A lot of people however, buy goods that ultimately can't be payed for with their low-wages, and prefer to default on their debt of just let it affect their credit rating, assuming that the worst that can happen is that they simply don't get credit for more stuff at retailers. They figure, correctly, companies won't seek prosecution for debets as low as 30 or 20 dollars. Besides owning money to companies is not a crime according to article 17 of the Mexican constitution, so that's one less issue to worry about. Until now
You still won't go to jail, but the Mexican Supreme Court just ruled that a provision in the latest financial and tax reform law approved last year is constitutional, so workers can now be docked up to 30 percent their pay that exceeds the minimum wage in Mexico. If you make around 1,000 dollars a month more than the minimum wage, 30 percent of that 1,000 dollars can be removed from your paycheck, or less of course, if it takes less for you to pay your debt.
This is a first for the country, which previously prohibited such actions from creditors and limited docking a worker's payroll to only child support debts.
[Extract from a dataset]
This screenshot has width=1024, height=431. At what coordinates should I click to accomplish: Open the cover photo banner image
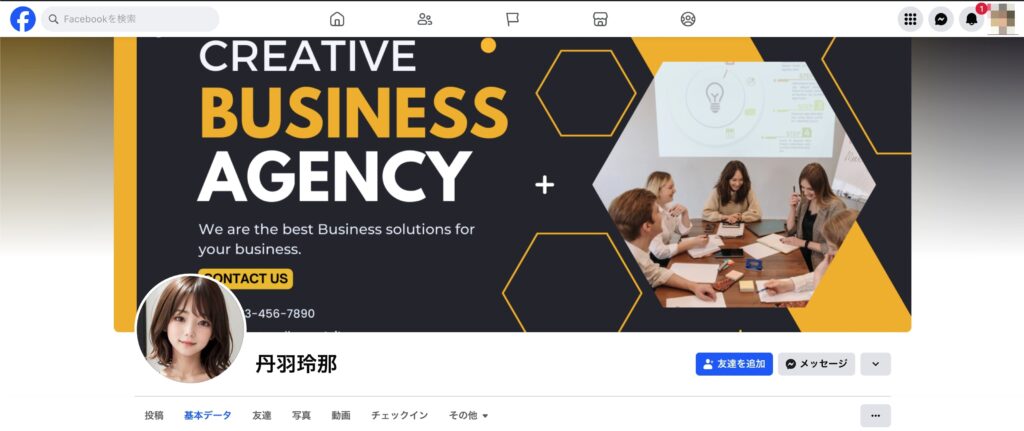[x=513, y=184]
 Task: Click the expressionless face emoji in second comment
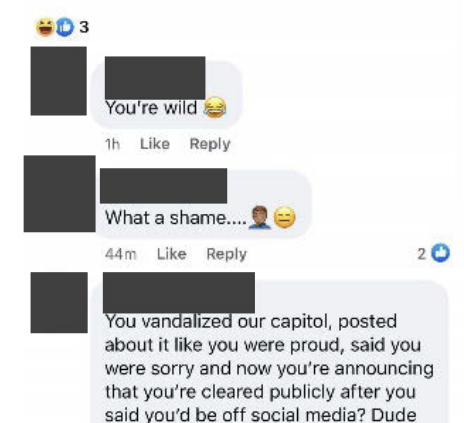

That doesn't mean that clothing stores or other retailers will be able to take part of your wage for something like a winter coat you liked and can't pay anymore, just anytime they want. They have to demand you pay them, through a judge in order to get a court order signed by a notary, inform you, you must respond and confirm you have been informed, and then if you lose in the proceedings, ONLY THEN can a JUDGE force you to pay-up.
In reality, most creditors will go after large consumer debts from purchases like automobiles, houses, expensive jewelry, or something else rather than clothing.